Allergies alimentaires sévères: désensibilisation et rétablissement de la tolérance orale

 

Philippe Bégin

Centre de recherche du CHU Ste-Justine

 

Domaine : Maladies infectieuses et immunitaires

Programme chercheurs-boursiers cliniciens - Junior 1

Concours 2016-2017

La prévalence des allergies alimentaires a triplé au cours de la dernière décennie, affectant aujourd'hui 8% des enfants canadiens.  En plus du très réel risque d'anaphylaxie et de mort, l'allergie alimentaire s'associe à un fardeau psychologique et social souvent sous-estimé.  Il n'y a actuellement aucun traitement à visée curative disponible, l'approche actuelle consistant à recommander un évitement strict de ou des aliments et de prescrire un auto-injecteur d'adrénaline en cas de contact accidentel. 

Alors que certaines allergies peuvent se résoudre spontanément, d'autres, comme celle aux arachides ou aux noix, vont persister chez plus de 75% des patients. Les mécanismes immunologiques qui différencie ceux qui résolvent et ceux qui gardent leur allergie sont largement incompris à l'heure actuelle.


L'immunothérapie orale est une nouvelle approche expérimentale pour traiter les allergies alimentaire consistant en l'administration régulière et progressive de l'allergène par la bouche pour induire un état de désensibilisation. Le but est d'offrir une protection contre les expositions accidentelles et éventuellement de permettre une introduction ad lib des aliments dans la diète.

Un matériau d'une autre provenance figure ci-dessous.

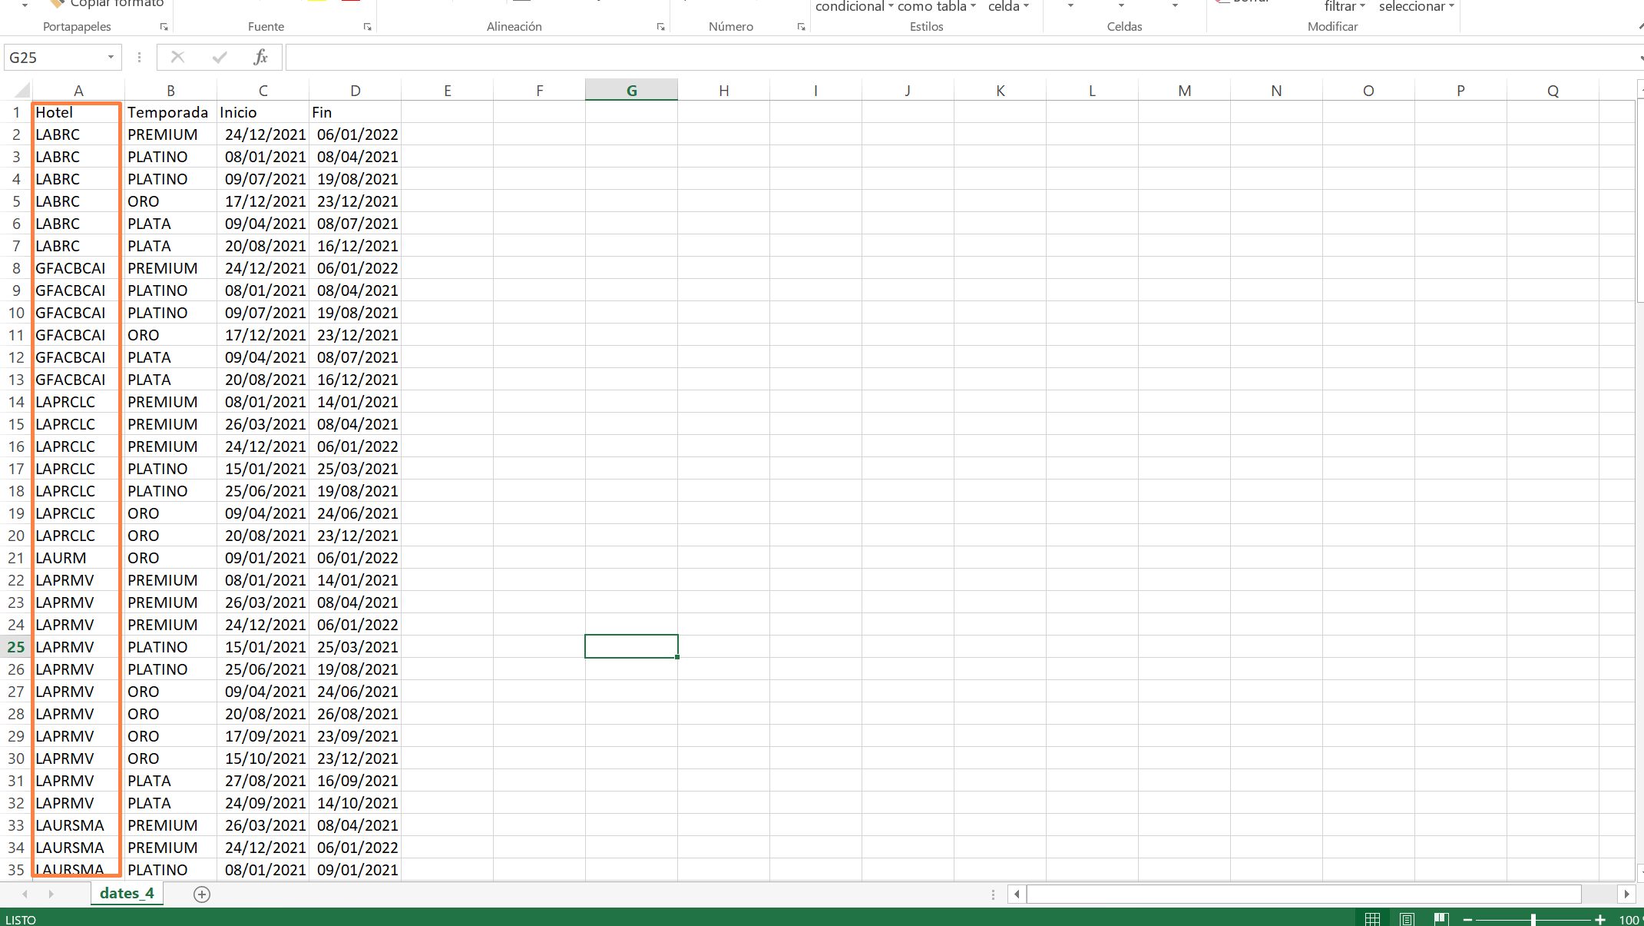
Task: Expand the Portapapeles group launcher
Action: (x=164, y=27)
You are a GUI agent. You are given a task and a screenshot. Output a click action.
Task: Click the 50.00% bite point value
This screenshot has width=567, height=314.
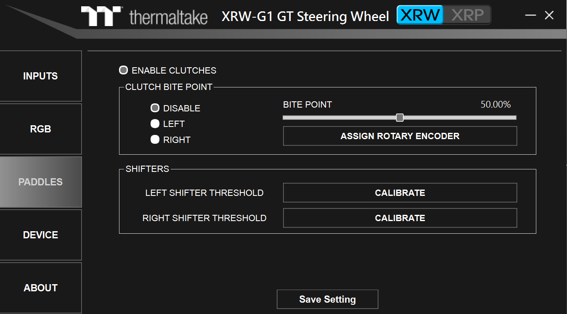tap(496, 104)
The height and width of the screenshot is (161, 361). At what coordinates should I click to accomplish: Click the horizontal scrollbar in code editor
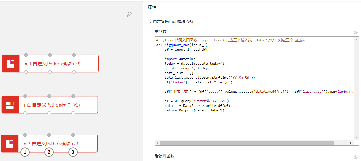pyautogui.click(x=246, y=143)
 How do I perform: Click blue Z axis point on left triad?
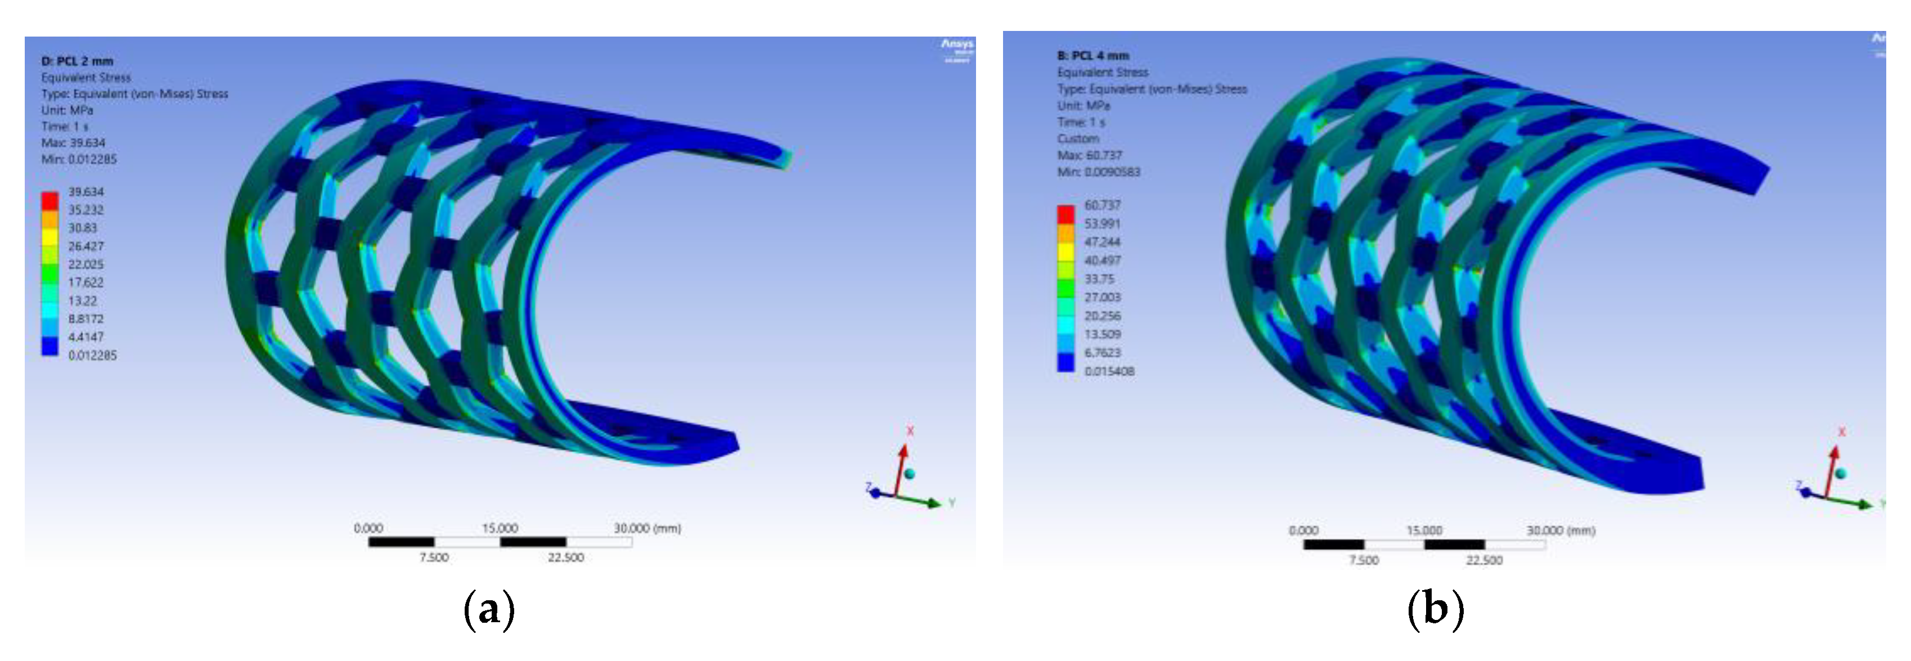click(x=875, y=493)
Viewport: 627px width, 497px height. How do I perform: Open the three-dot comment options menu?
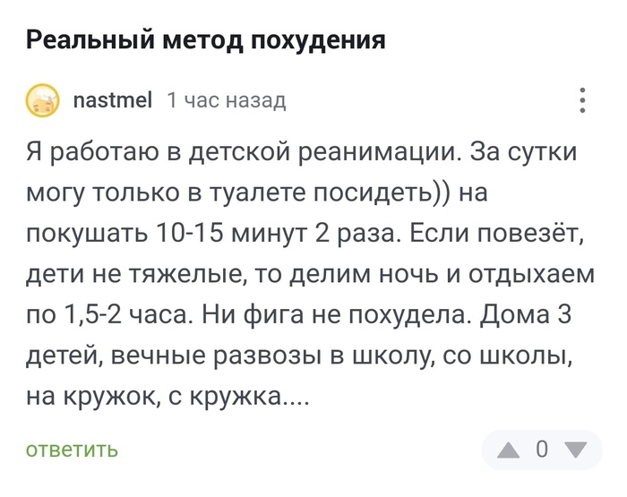point(582,100)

Notre groupe de recherche s'intéresse au développement de nouvelles méthodes pour améliorer l'efficience et l'efficacité de l'immunothérapie orale pour l'allergie alimentaire, que ce soit en personnalisant le traitement en fonction des allergies du patient, en explorant de nouvelles voies d'administration de l'allergène ou en la combinant avec d'autres traitements anti-allergiques.

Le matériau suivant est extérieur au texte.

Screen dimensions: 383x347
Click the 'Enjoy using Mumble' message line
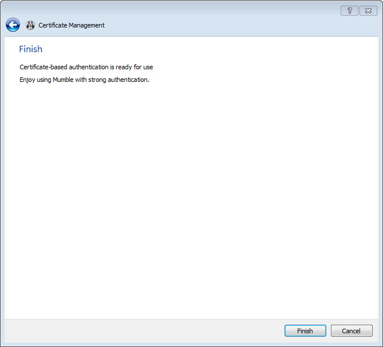pyautogui.click(x=84, y=80)
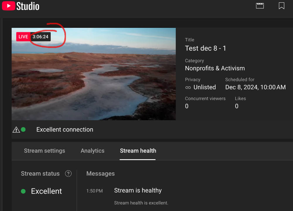The width and height of the screenshot is (293, 211).
Task: Click the red LIVE badge
Action: click(x=23, y=37)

Du plus, nous procédons à des études translationnelles pour étudier les mécanismes immunologiques qui sous-tendent le développement de tolérance orale soutenue chez les sujets traités par immunothérapie et ceux qui résolvent spontanément leur allergie.  Enfin, nous cherchons à identifier précocement les barrières à une implémentation clinique pour favoriser un transfert éventuel rapide vers la pratique clinique au Québec.